MATERIAL FOR THE TASK: Begin

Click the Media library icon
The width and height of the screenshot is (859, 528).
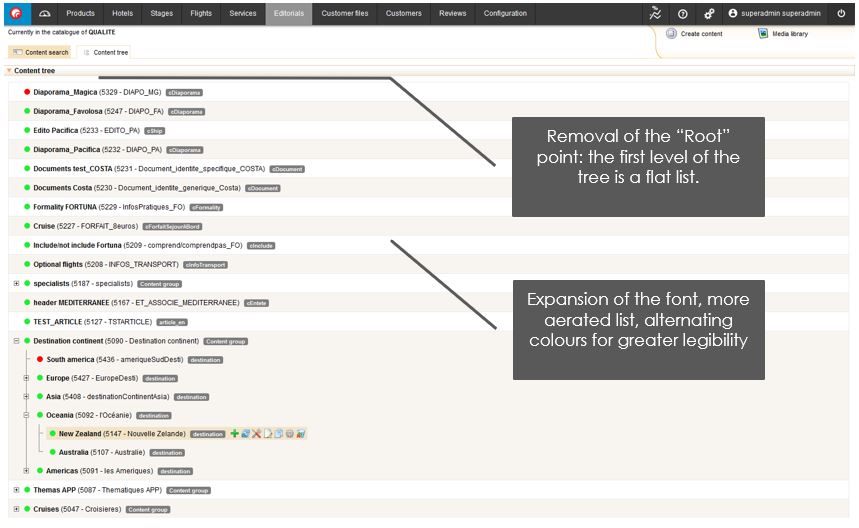763,33
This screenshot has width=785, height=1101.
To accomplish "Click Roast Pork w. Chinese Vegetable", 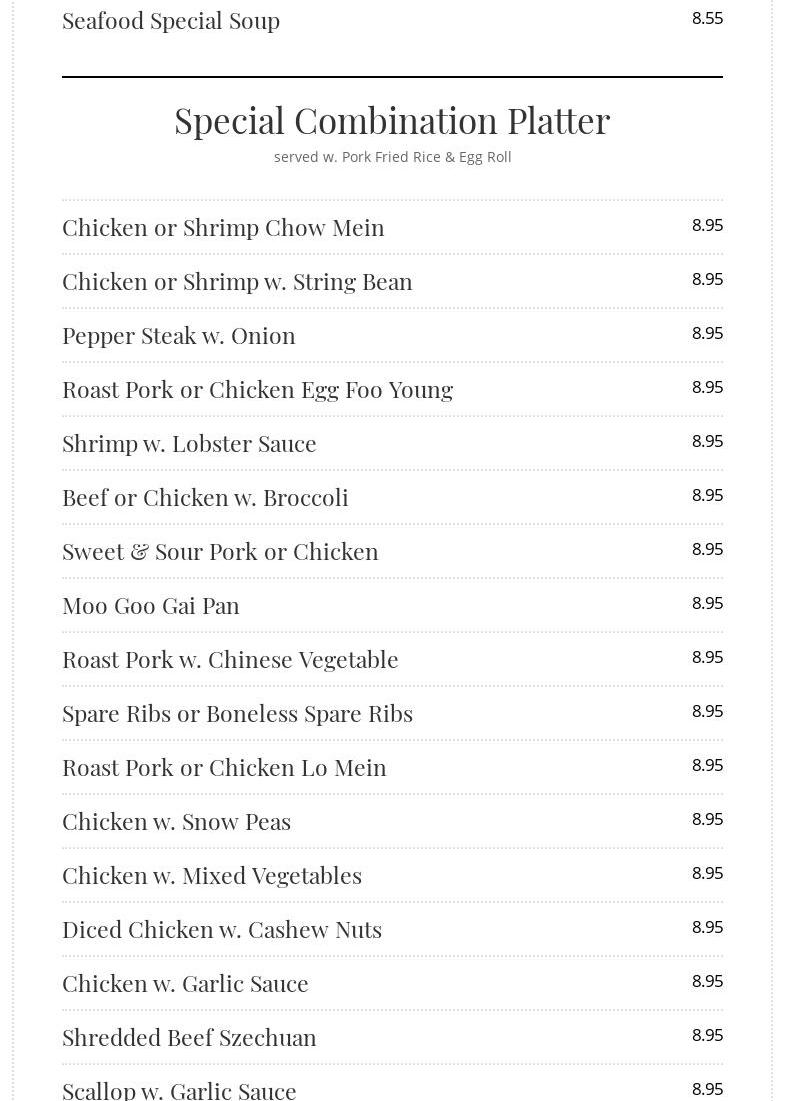I will (x=230, y=659).
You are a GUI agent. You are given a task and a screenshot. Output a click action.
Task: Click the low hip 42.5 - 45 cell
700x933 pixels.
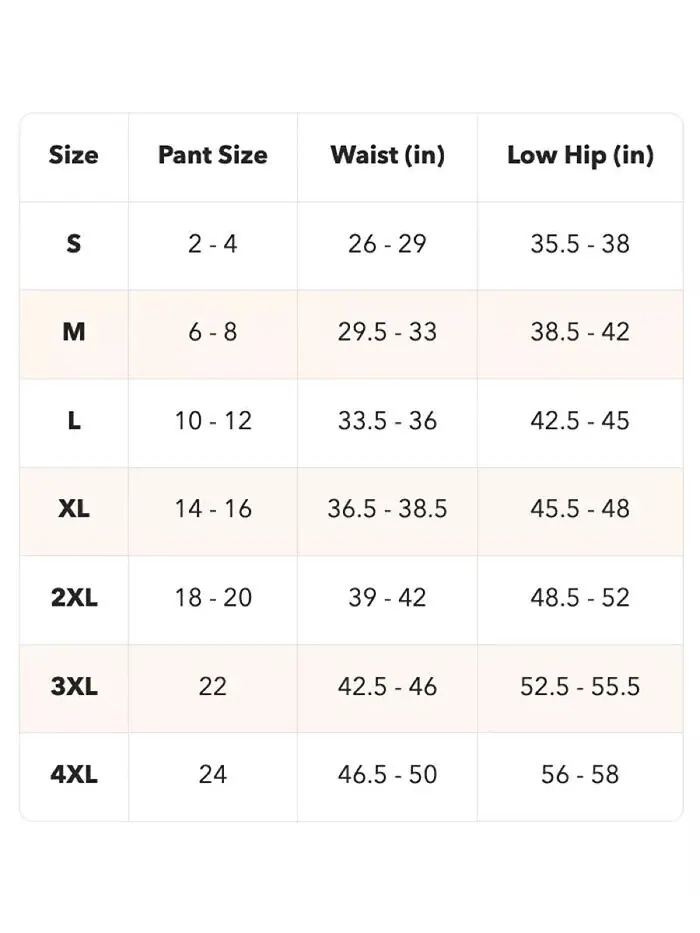tap(580, 421)
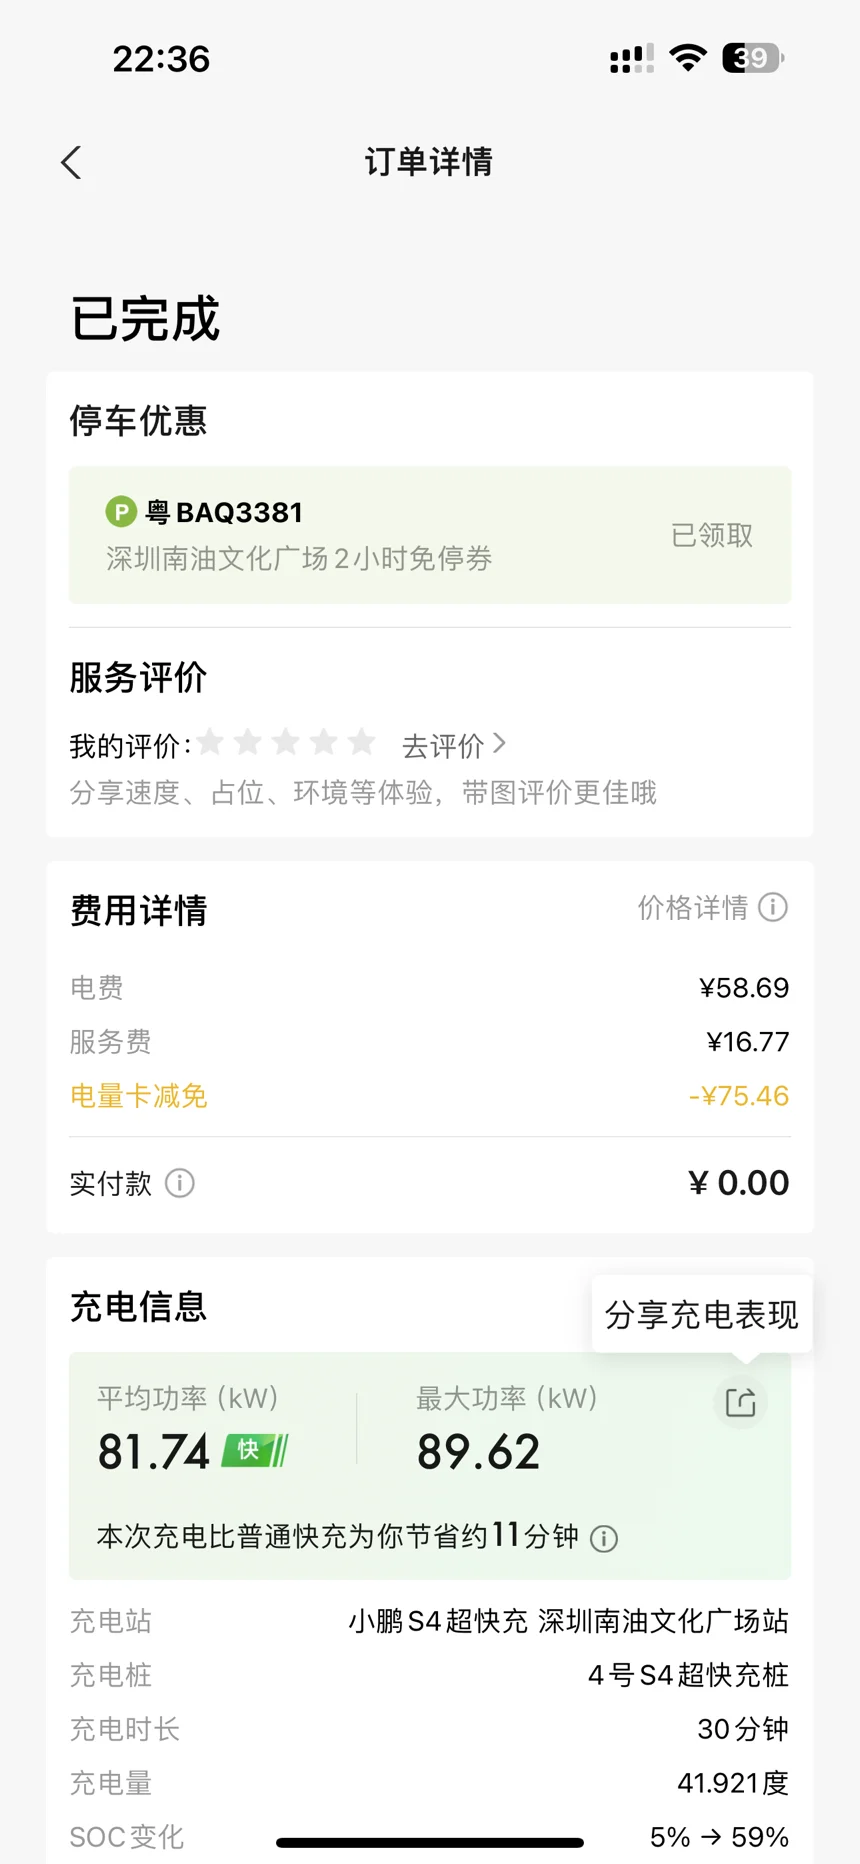Select the first rating star

(211, 742)
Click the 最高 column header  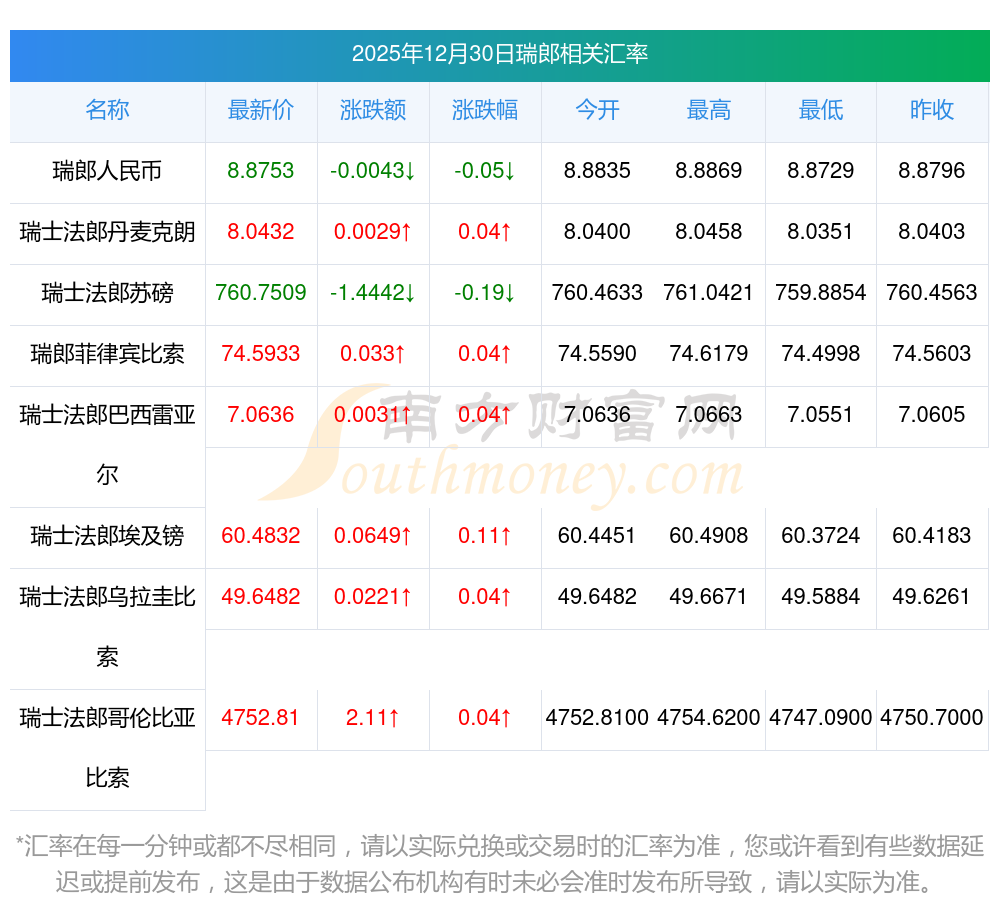[x=709, y=110]
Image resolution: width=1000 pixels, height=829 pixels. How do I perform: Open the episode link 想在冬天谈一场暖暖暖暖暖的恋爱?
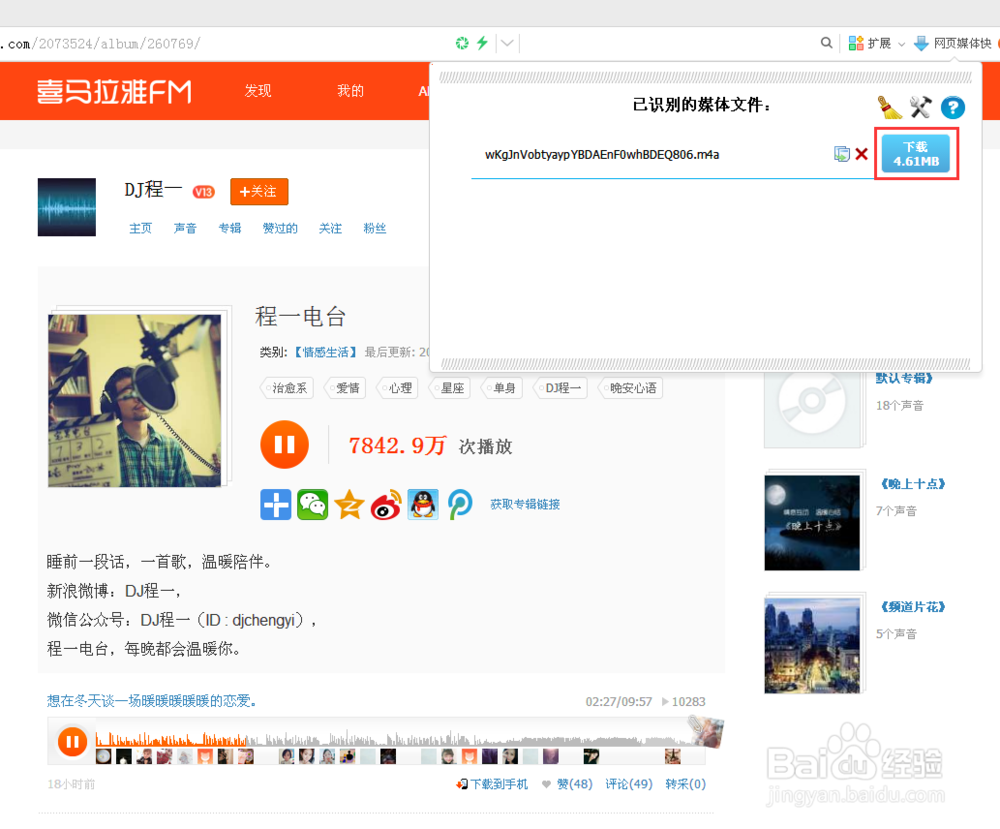tap(152, 701)
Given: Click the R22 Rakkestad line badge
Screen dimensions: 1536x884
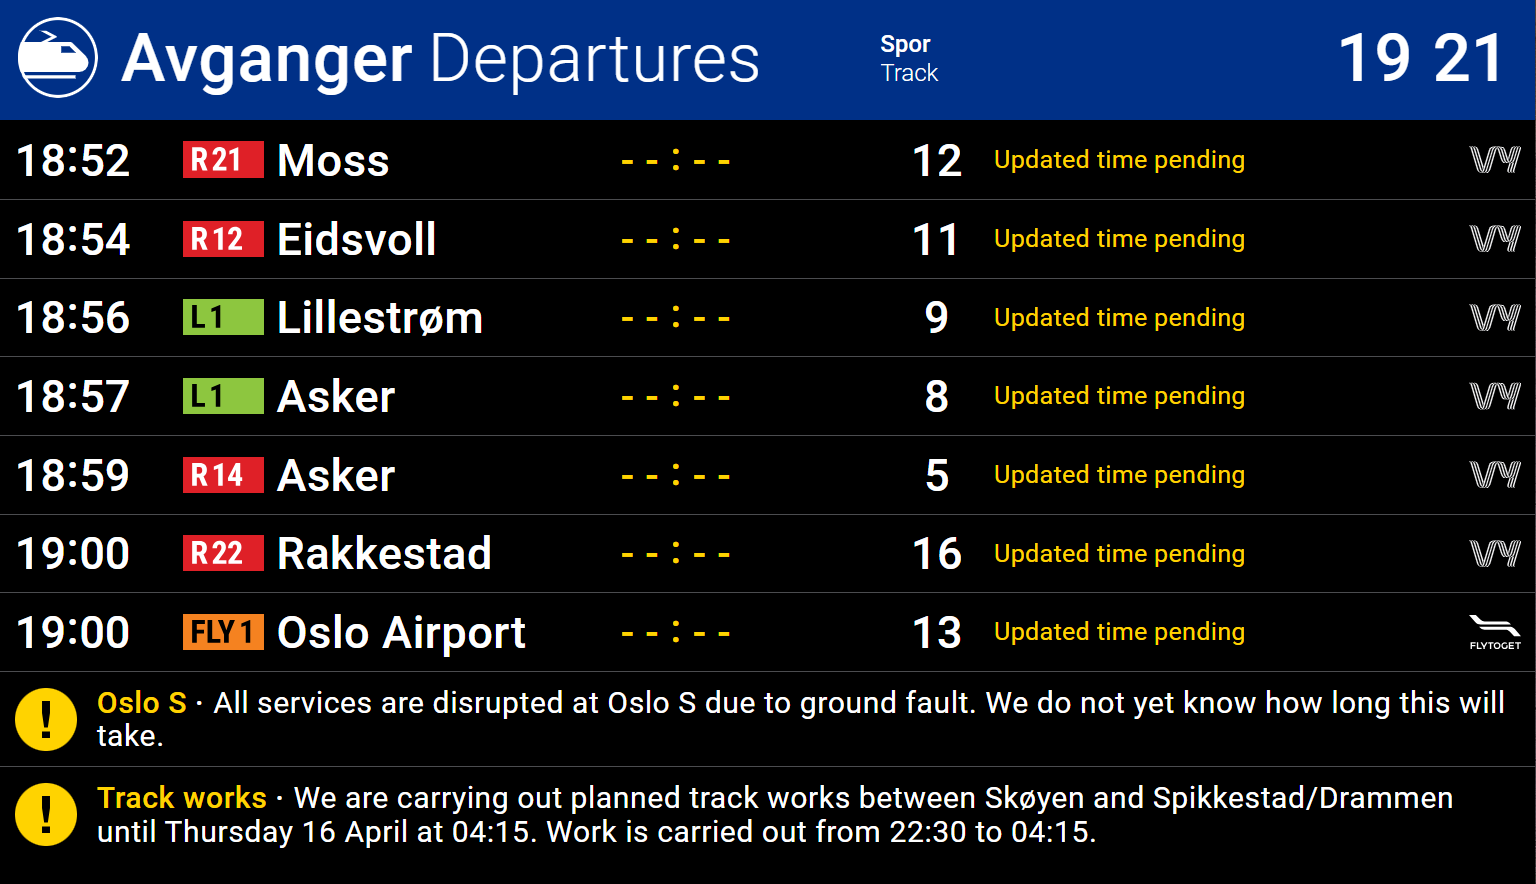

MATERIAL FOR THE TASK: End

Exactly repeat every line from the line that includes "Image resolution: width=1000" to the end of the listing, and nothing else, leaving pictures out.

Image resolution: width=1000 pixels, height=829 pixels. How do I perform: Open the episode link 想在冬天谈一场暖暖暖暖暖的恋爱?
tap(152, 701)
Given: Click the R22 Rakkestad line badge
Screen dimensions: 1536x884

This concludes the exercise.